Le VA26 sera un catamaran plus petit, tout autant accessible, avec un délai de fabrication plus court et demandant moins de tâches. D'où une exigence de professionnalisation du chantier. Nous nous sommes donc entourés de partenaires professionnels pour l'appui à la construction navale, parmi eux : - VPLPdesign Paris (architecture navale et bureau d'étude) - AdhInotec (mise en place et suivi du process de construction) - Diatex (formation en infusion) - Map-yachting (formation en peinture et gelcoat) - Outremer Yachting (conseil, appui technique et formation en infusion)
Description détaillée des actions
Après avoir
expérimenté la construction d’un catamaran en contreplaqué marine en partant
de pièces découpées numériquement, Voil’Avenir met en place la construction
en polyester utilisant la technique de l’infusion. Cette décision de rentrer
dans une deuxième phase d’expérimentation est due à deux facteurs :
- De par la diversité des techniques liées à l’artisanat utilisées en construction navale, les salariés ont la possibilité d’acquérir une certaine polyvalence dans leurs compétences professionnelles. Aujourd’hui, les chantiers navals utilisent majoritairement la technique de l’infusion, pratiquée dans le secteur de la plasturgie, porteur en termes d'emplois. Par ailleurs, cette nouvelle technique permettra aux salariés d’élargir leur champ de compétences. - La pratique de l’infusion est avant tout une technique de coulage de résine sous vide permettant aux salariés de ne pas être en contact avec les vapeurs de résine. Nous devons nous appuyer sur la technique de la construction à l’envers faite à partir d’un moule, dans un souci de :
-
Travail de
qualité, car toutes les phases peuvent être rectifiées et ajustées avant le
coulage de la résine.
-
Respect d’une période de livraison, tout en sachant
que nous ne pouvons pas prétendre tenir des délais équivalents à ceux d’un
chantier naval professionnel, car la construction est avant tout un « outil »
d’apprentissage.
La mise en
place de l’infusion implique la création d’un livret de production très
précis. Cet outil est adapté aux salariés et évolue en permanence dans le
cadre d’un travail collaboratif. Nous utilisons ce support afin de travailler
sur la langue française et les opérations nécessaires à la compréhension des
plans. En effet, nous avons pu percevoir lors de la première expérimentation
une difficulté de maîtrise de la langue de la part des salariés. De ce fait,
chaque étape de production est décrite en langue française et illustrée.
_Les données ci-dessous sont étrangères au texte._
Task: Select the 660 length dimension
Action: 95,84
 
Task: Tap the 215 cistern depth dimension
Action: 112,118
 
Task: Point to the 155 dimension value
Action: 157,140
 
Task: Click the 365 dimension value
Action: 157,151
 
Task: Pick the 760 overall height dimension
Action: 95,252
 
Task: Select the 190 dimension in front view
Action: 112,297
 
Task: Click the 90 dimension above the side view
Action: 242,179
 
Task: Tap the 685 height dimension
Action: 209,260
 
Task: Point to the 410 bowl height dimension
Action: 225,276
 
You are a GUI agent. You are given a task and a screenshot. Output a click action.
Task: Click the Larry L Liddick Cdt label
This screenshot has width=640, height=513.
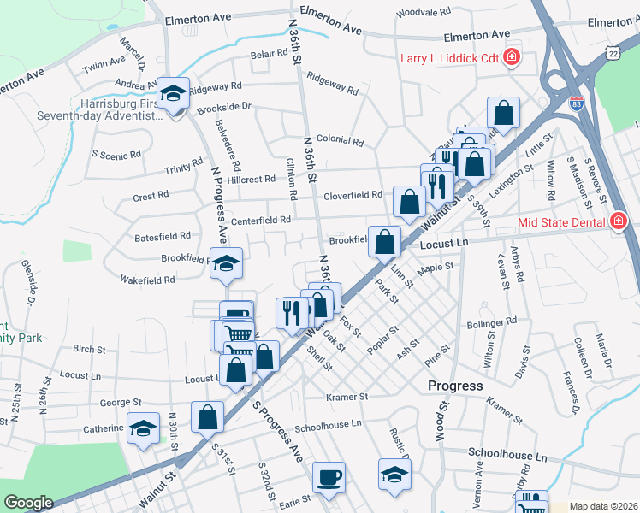[448, 58]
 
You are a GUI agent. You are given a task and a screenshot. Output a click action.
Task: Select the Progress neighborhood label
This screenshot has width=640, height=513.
[455, 386]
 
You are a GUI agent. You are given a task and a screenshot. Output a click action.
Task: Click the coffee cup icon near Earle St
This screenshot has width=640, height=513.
[329, 477]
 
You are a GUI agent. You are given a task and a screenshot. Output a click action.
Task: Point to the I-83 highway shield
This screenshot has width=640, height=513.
[578, 104]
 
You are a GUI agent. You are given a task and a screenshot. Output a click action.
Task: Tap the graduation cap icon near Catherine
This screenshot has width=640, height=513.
[143, 428]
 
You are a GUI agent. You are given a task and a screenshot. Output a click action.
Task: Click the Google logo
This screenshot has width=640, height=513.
[27, 503]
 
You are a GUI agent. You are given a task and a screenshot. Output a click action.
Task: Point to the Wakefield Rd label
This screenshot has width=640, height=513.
[147, 280]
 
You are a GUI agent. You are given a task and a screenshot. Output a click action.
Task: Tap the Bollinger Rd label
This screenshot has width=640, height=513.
[492, 322]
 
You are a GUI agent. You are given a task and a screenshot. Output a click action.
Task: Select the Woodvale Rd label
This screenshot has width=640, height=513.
[424, 13]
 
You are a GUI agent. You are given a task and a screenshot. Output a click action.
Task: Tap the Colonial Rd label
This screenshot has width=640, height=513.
[340, 140]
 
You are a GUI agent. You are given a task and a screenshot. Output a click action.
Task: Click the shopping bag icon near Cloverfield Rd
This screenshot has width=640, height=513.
[410, 201]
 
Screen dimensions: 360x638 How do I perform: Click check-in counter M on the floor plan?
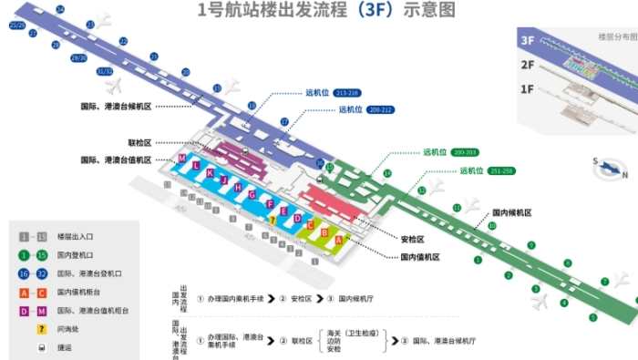point(182,159)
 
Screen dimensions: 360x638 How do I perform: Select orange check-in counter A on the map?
point(339,239)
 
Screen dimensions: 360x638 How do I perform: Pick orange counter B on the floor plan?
point(324,232)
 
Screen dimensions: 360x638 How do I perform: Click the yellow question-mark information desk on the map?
point(272,219)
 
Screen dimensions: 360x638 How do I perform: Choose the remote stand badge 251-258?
point(501,170)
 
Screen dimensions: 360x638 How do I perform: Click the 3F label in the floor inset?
point(527,40)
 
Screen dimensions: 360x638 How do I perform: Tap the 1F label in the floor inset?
point(527,88)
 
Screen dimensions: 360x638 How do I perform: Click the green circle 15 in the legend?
point(42,255)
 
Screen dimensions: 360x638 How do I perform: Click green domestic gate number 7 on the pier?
point(604,282)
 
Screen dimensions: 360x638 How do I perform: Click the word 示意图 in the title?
point(423,10)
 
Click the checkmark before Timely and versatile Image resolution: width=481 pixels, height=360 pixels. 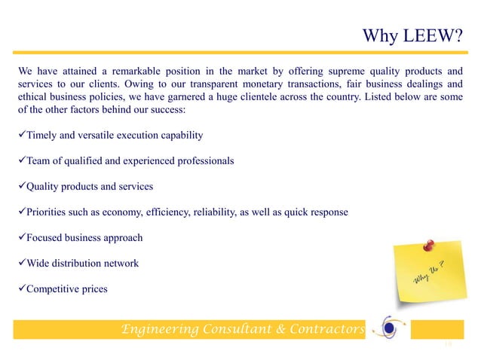point(21,135)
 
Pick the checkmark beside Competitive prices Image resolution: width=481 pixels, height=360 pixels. point(21,288)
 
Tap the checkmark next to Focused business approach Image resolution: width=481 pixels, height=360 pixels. point(21,237)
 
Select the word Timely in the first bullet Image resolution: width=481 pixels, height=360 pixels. point(43,135)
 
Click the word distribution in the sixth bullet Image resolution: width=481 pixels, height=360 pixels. point(80,263)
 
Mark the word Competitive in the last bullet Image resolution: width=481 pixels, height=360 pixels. point(57,288)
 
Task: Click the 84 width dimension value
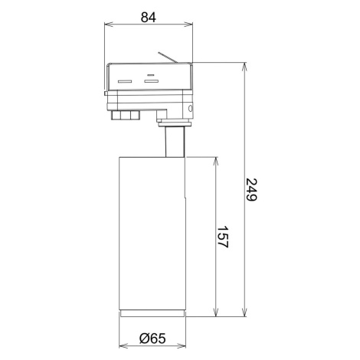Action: (149, 18)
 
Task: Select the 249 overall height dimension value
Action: (251, 190)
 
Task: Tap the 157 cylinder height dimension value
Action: (222, 237)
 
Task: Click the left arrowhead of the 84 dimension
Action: (108, 25)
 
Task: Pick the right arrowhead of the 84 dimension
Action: (189, 25)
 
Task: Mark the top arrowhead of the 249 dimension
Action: (245, 66)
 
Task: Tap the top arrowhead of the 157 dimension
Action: (216, 161)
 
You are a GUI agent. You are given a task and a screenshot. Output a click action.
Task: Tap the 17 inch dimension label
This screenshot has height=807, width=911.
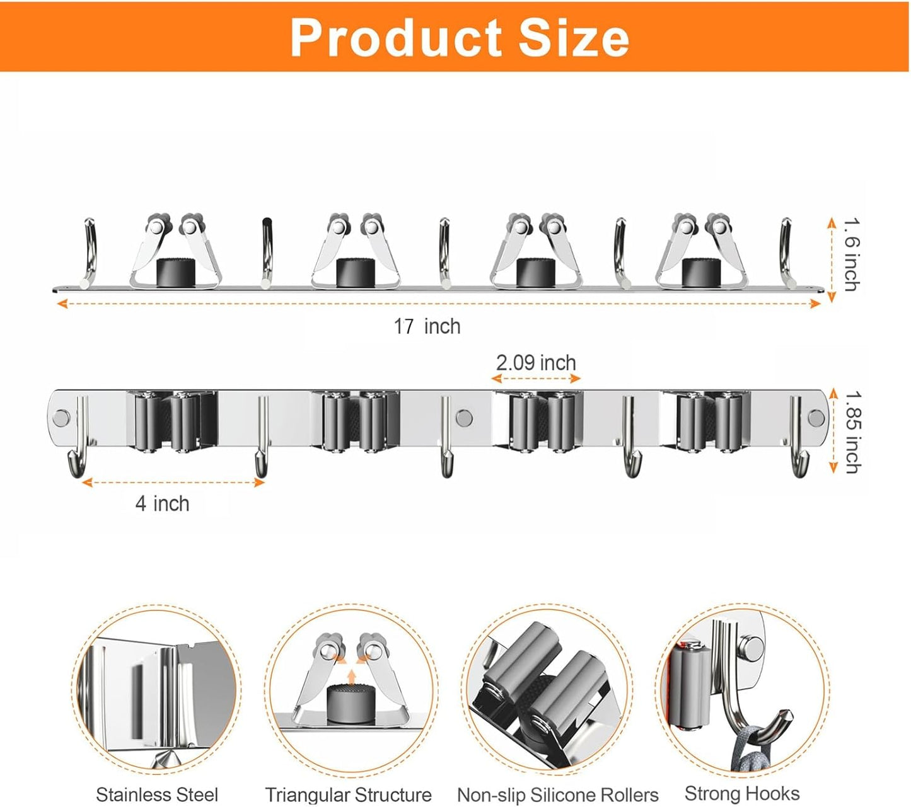click(427, 326)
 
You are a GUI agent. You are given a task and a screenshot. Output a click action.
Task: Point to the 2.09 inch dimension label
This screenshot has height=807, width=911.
click(536, 363)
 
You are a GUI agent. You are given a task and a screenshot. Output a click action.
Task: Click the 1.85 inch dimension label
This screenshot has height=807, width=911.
click(852, 432)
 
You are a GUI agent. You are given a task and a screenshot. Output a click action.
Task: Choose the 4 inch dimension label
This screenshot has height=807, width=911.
click(162, 503)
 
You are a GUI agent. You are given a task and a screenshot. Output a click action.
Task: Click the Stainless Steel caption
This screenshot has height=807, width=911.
click(157, 794)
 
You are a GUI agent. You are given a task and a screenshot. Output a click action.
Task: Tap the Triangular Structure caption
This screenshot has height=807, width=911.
click(348, 794)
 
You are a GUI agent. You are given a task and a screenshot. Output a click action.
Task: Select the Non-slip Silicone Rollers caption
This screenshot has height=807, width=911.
click(557, 795)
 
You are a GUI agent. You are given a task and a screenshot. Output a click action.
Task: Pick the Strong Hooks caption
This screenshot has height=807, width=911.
click(742, 793)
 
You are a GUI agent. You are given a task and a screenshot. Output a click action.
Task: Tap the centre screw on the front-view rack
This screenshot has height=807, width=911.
click(464, 418)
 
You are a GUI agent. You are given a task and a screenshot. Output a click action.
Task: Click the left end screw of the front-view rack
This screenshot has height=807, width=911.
click(62, 418)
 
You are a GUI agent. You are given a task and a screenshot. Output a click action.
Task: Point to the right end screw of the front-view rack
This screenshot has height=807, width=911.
click(816, 418)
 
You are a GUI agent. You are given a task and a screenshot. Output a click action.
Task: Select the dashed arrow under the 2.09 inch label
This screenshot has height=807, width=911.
click(536, 379)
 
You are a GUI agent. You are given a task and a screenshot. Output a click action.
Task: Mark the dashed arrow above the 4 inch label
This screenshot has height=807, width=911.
click(173, 483)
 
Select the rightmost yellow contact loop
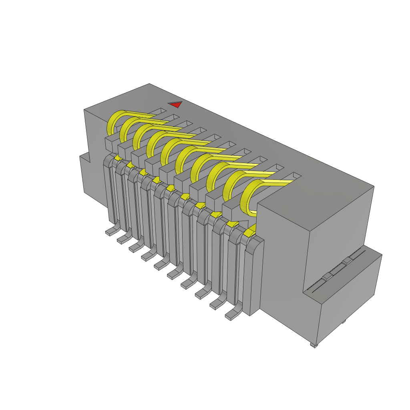tap(247, 198)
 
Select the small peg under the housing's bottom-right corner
tap(313, 345)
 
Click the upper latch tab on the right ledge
tap(347, 261)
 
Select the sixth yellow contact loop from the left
tap(181, 158)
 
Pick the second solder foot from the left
tap(123, 239)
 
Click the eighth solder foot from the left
tap(202, 294)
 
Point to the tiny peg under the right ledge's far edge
tap(344, 322)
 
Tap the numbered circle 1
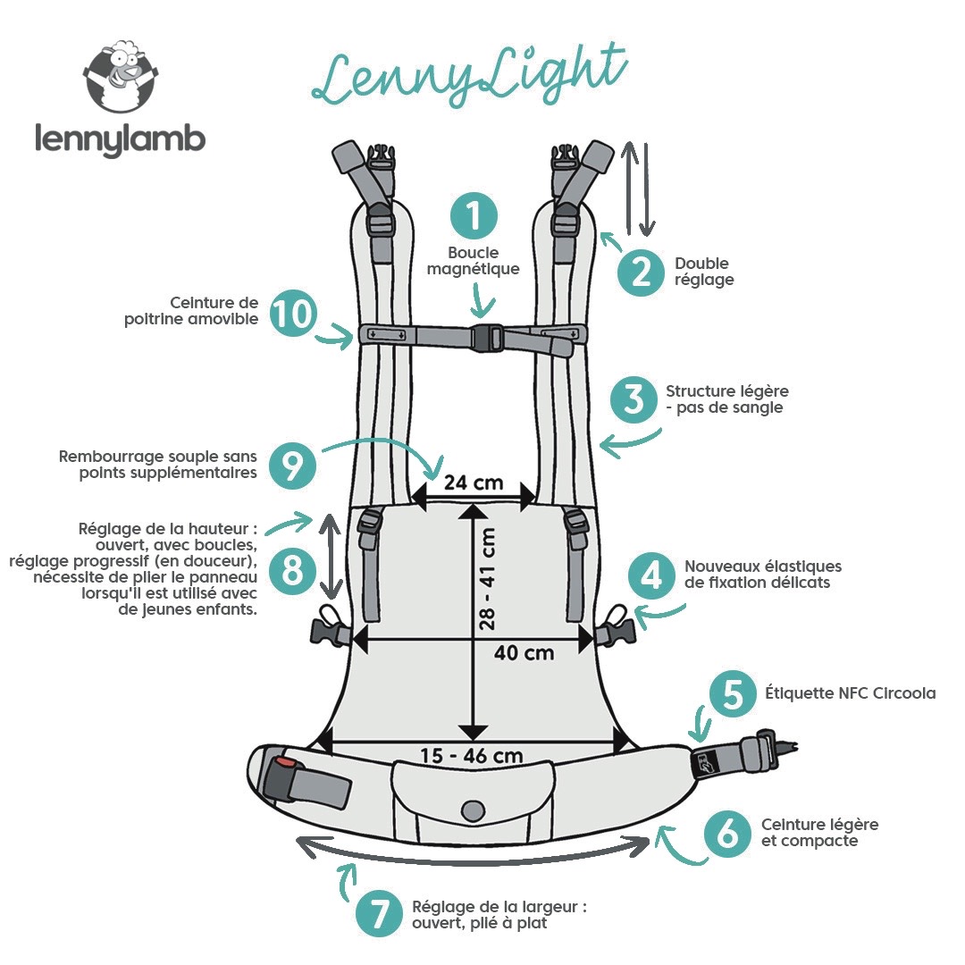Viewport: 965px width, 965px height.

De juillet à décembre 2013, Voil’Avenira mis en place les outils nécessaires à la mise en œuvre de l’expérimentation : - Finalisation du process et des plans de production adaptés à des salariés en insertion - Finalisation de la première mouture du livret de production - Construction des moules par un prestataire - Essais sur un marbre - Mise en place de partenariats techniques L’année est consacrée à la mise en œuvre de l’expérimentation comprenant :
-
La professionnalisation des salariés
Face au niveau d’exigence de finition nécessaire, nous pourrons bénéficier d’un mécénat compétence en travail de surface et peinture, afin d’initier salariés avec l’aide de professionnels. EN lien avec leur encadrant technique les salariés développeront ces compétences au travers de la pratique régulière. Les salariés, de juillet à décembre 2013 se sont initiés à l’infusion sur des petites surfaces plates disposées sur un marbre. Cette initiation a eu lieu avec l’aide d’un intervenant spécialisé en infusion. Suite à la réception des moules, les salariés ont pu mettre en œuvre l’infusion sur des surfaces courbes de 10m² en étant accompagnés par un formateur comprenant: le cirage du moule la découpe de tissus l’encollage des tissus la mise en place du circuit d’infusion le calcul de la pression nécessaire à la mise sous vide le calcul de la résine nécessaire la technique d’arrachage de tissu le travail de finition
Ainsi, le
formateur a été présent lors des périodes d’infusion des demi-coques.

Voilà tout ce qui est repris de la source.